Ditz Testifies in Own Defense; Closing Arguments to Be Heard on Friday in Murder Trial

| December 7, 2018

CLARION, Pa. (EYT) – A very emotional Damien Ditz took the stand in his own defense on Thursday – the third day of his trial in which he is accused of killing his girlfriend, Katrina Seaburn, on March 1, 2017.

Ditz was called to the witness stand by his lawyer, Adam Bishop, who started out by asking three questions, with Ditz answering the same thing after each question.

Bishop started out by asking, “Did you murder your girlfriend?”

“No, I did not,” Ditz responded.

“Did you fire the gun on purpose?” Bishop asked.

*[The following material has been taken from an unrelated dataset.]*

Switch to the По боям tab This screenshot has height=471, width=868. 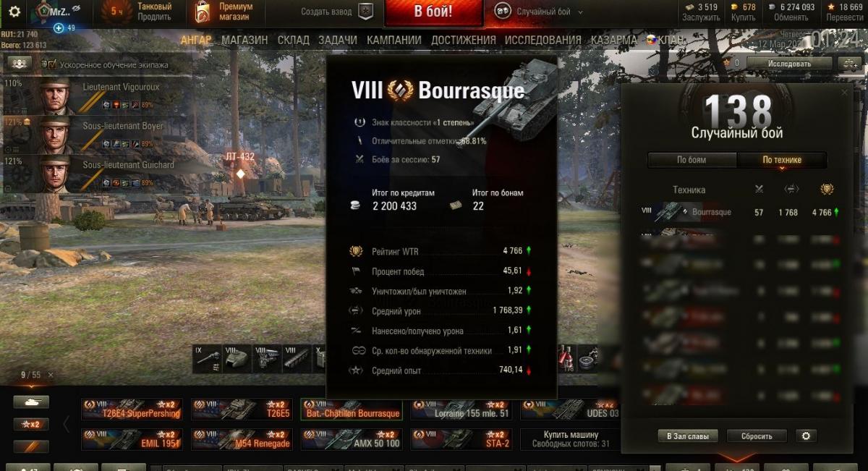pyautogui.click(x=692, y=160)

“No, I did not,” Ditz responded.

“Did you intend to hurt Katrina Seaburn?” Bishop asked.

“No, I did not,” Ditz responded.

The defense has said from the start of the trial on Tuesday that he doesn’t expect the jury to find Ditz not guilty. Still, he doesn’t believe he is guilty of anything other than involuntary manslaughter in the death of Katrina Seaburn. Katrina, a Clarion University student from Curwensville, Pa., died from a single gunshot wound to the chest at a trailer park near Lake Lucy.

On cross-examination by Mark Aaron, Aaron asked Ditz if he pointed the gun at Seaburn during an “argument” over money.

“I waved it at her,” Ditz said.

Aaron then asked Ditz if he pulled the trigger.

“Yes,” Ditz said.

Prior to Aaron’s cross-examination, Bishop asked Ditz to walk him through the details of March 1, 2017.

Ditz said as he turned into the trailer park, the gun, a Glock 45, slid forward and across the dashboard.

“I caught it and put it by my side,” Ditz said.

Ditz then said he pulled into the parking area near his cousin’s (Brandon Strotman’s) trailer and put the car in park. He said that he and Seaburn were discussing $130.00 that he had lent his friend DeShon Smerker and that Seaburn was telling him that she didn’t think he would see the money anytime soon because Smerker was unemployed at the time.

“I picked the gun up to put it in the back seat,” said Ditz, who needed to take a break during the testimony of the details of the event.

“I shook the gun and said ‘I will get the money,’ and it (the gun) went off. It went off.”

Ditz said that following the shooting, he was in shock.

“Did you point the gun at her?” Bishop asked.

“I didn’t,” Ditz said.

“Did you intentionally pull the trigger?” Bishop asked.

“No, I didn’t,” Ditz said.

Ditz said right after Seaburn was shot, he called 9-1-1.

“I don’t remember anything after that,” Ditz said.

Bishop then asked his client, if he had initially lied to police about what had happened.

(Ditz had given three different stories as to what happened that night. First, he said the gun had fallen off the dashboard, hit the console, and went off on its own; then he said he caught the gun, and it went off, before finally saying that he was waving the gun, and it went off.)

“Yes, I did,” Ditz said.

Bishop then asked Ditz why he had lied to the police.

“I was scared,” Ditz said.

Bishop then questioned Ditz about why he was scared.

“I was afraid they wouldn’t believe me, and they would say I murdered my girlfriend,” Ditz said.

Bishop then concluded the questioning of his client by again asking him if he had murdered Seaburn.

“No, I didn’t,” Ditz responded.

Bishop then asked if there was anything else Ditz wanted to say.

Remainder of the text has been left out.